Without a specific matrix it is still fuzzy. I will show an example that 
should get you going, but it might not behave quite the same with actual 
parameters in place (due to numerical issues).

First some code to generate a matrix of random polynomials, linear in 
some variable 'u'. I'm working over the integers but I'd guess this will 
all be fine if I use random reals of precision 30.

randomLinearPolynomial[n_, u_] := RandomInteger[{-n,n}.{1,u}]

randomMatrix[dim_,max_] := Table[
   randomLinearPolynomial[max,u], {dim,dim}]

Now to address what I believe is the main bottleneck. You are computing 
bivariate determinants, and Det is not using any method adapted to the 
specifications of your particular family of matrices. For dimension 
higher than 11 or so, it will do some thing that might well create 
denominators (at least, if inputs are not exact), and moreover I expect 
would be slow.

Given that matrix elements are guaranteed to be linear polynomials in a 
particular variable, you can get a characteristic polynomial much faster 
via interpolation. One does this by finding the characteristic 
polynomial for n+1 specific values of that variable (where n is the 
dimension), using some other variable which I call 't' in the code 
below.
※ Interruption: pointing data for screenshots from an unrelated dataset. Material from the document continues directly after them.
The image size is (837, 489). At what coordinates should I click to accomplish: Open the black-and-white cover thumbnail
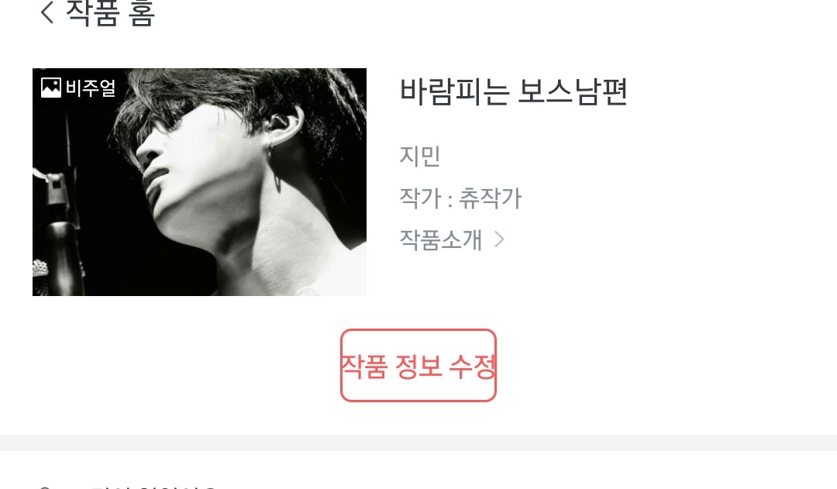click(x=200, y=182)
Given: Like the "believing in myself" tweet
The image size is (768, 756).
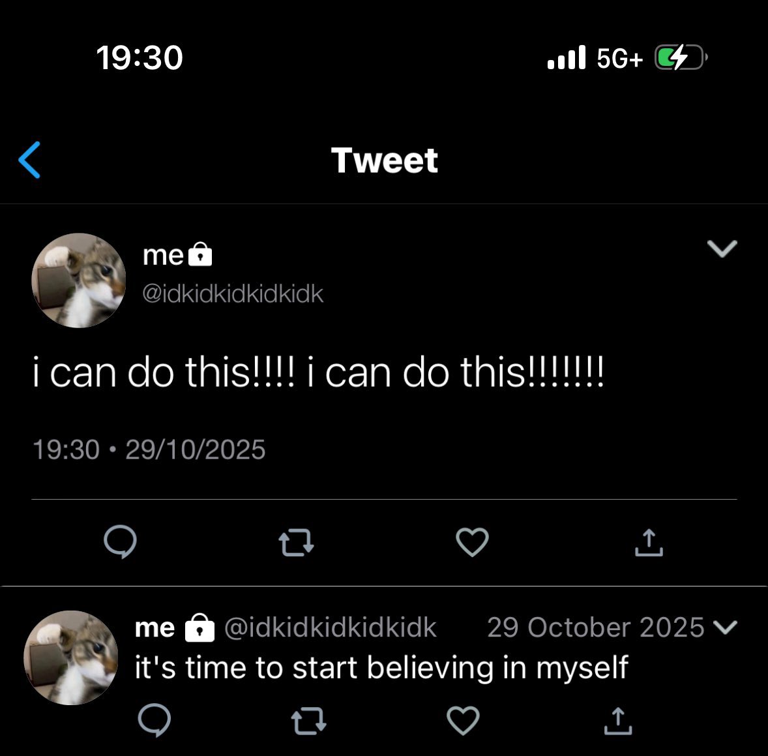Looking at the screenshot, I should click(x=463, y=720).
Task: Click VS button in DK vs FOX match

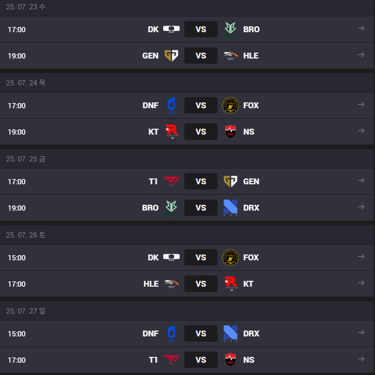Action: (x=201, y=257)
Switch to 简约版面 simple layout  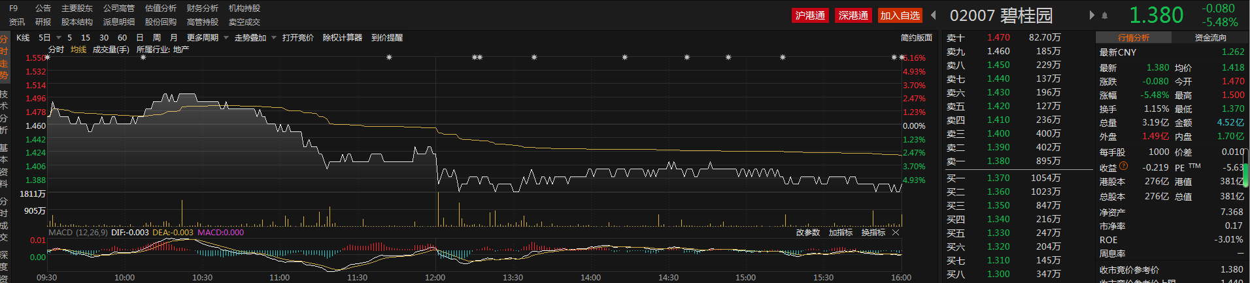[x=916, y=38]
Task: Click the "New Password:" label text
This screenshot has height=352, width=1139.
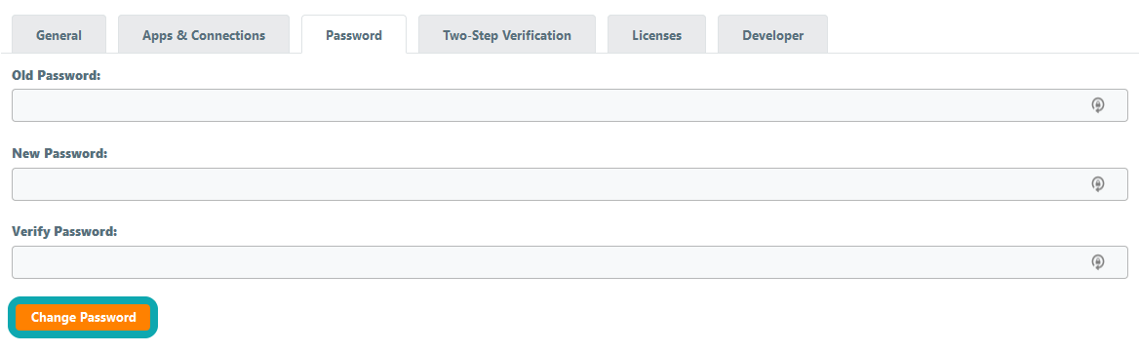Action: 59,153
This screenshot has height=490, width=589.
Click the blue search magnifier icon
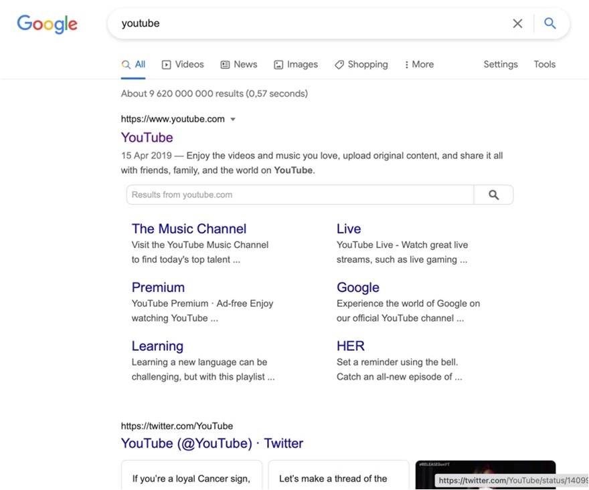[550, 23]
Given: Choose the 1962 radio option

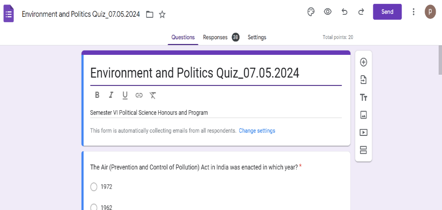Looking at the screenshot, I should 94,207.
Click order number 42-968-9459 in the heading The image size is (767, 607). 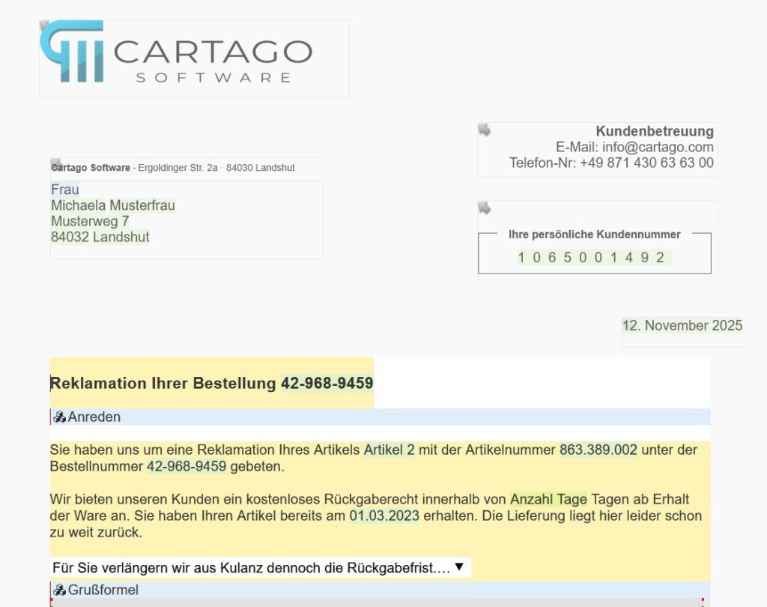coord(327,383)
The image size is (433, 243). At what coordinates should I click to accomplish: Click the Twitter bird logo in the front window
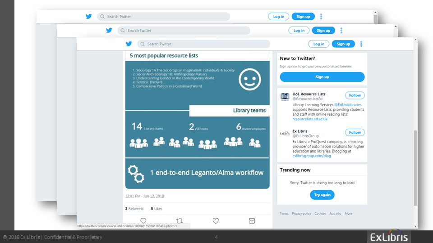(x=129, y=44)
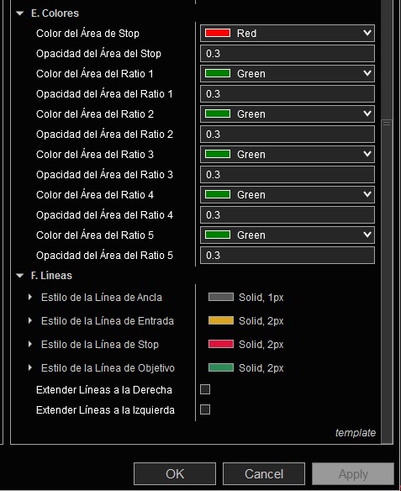Click the Opacidad del Área del Ratio 2 field
The image size is (401, 491).
(288, 134)
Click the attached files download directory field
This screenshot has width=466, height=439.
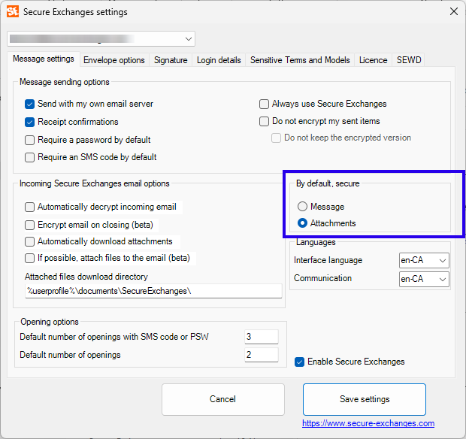pyautogui.click(x=153, y=291)
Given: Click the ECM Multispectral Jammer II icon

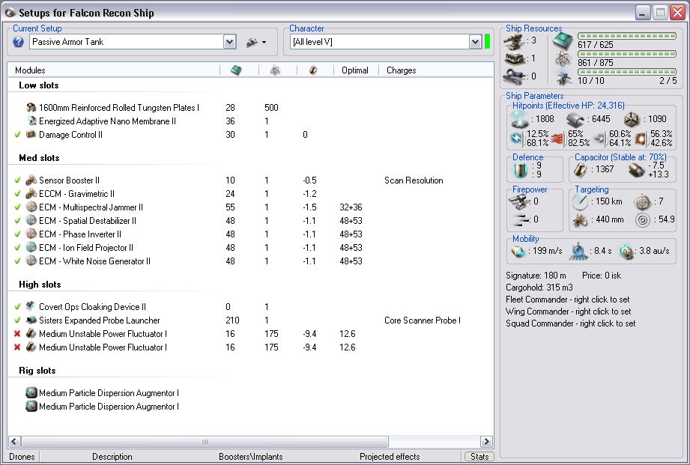Looking at the screenshot, I should (x=31, y=207).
To recover the correct coefficients in t, each of which is a 
polynomial of degree up to n in u, we'll use standard polynomial 
interpolation.

myCharacteristicPolynomial[mat_, u_, x_] :=
  Module[{n = Length[mat], polys, coeffs},
   polys = Map[CharacteristicPolynomial[mat /. u -> #, x] &,
     Range[1, n + 1]];
   coeffs = Transpose[Map[
      PadRight[CoefficientList[#, x], n + 1] &, polys]];
   coeffs = Map[Expand[
       InterpolatingPolynomial[#, u]] &, coeffs];
   Expand[coeffs.x^Range[0, n]]
   ]

Here is an example:

In[59]:= myMatrix = randomMatrix[5, 10]
Out[59]= {{8 - 8*u, -2 + 10*u, 1 + 2*u, 10 + 5*u, -5*u},
    {-3 + 7*u, -9 + 4*u, -1 - 8*u, -4 + 5*u, -6 - 4*u},
    {10 - 5*u, -4*u, 6 - 5*u, -9, 9 - 7*u},
    {7 + 5*u, 7 + 7*u, 5 - 6*u, -5 + 7*u, -6 - 5*u},
    {-2 + u, 2 - 7*u, 1 - 7*u, 7 + 2*u, -6 + 5*u}}

In[60]:= Timing[c1 = CharacteristicPolynomial[myMatrix, t]]
Out[60]= {0.00399999999999778, -82800 + 14894*t + 2266*t^2 +
   71*t^3 -
      6*t^4 - t^5 + 260131*u - 14113*t*u - 3792*t^2*u -
      129*t^3*u + 3*t^4*u - 184171*u^2 - 33715*t*u^2 +
      987*t^2*u^2 + 299*t^3*u^2 + 195079*u^3 + 28987*t*u^3 +
      133*t^2*u^3 - 113971*u^4 - 17800*t*u^4 + 15563*u^5}

In[61]:= Timing[c2 = myCharacteristicPolynomial[myMatrix, u, t]]
Out[61]= {0.00400000000000237, -82800 + 14894*t + 2266*t^2 +
   71*t^3 -
      6*t^4 - t^5 + 260131*u - 14113*t*u - 3792*t^2*u -
      129*t^3*u + 3*t^4*u - 184171*u^2 - 33715*t*u^2 +
      987*t^2*u^2 + 299*t^3*u^2 + 195079*u^3 + 28987*t*u^3 +
      133*t^2*u^3 - 113971*u^4 - 17800*t*u^4 + 15563*u^5}

In[62]:= c1 == c2
Out[62]= True

No difference in timings, for dimension of 5. Now we redo at higher 
dimension.

In[63]:= myBiggerMatrix = randomMatrix[11, 10];

In[65]:= Timing[c1 = CharacteristicPolynomial[myBiggerMatrix, t];]
Out[65]= {4.38027, Null}

In[66]:= Timing[
  c2 = myCharacteristicPolynomial[myBiggerMatrix, u, t];]
Out[66]= {0.064004, Null}

In[67]:= c1 == c2
Out[67]= True

So we have made substantial improvement in regard to this bottleneck.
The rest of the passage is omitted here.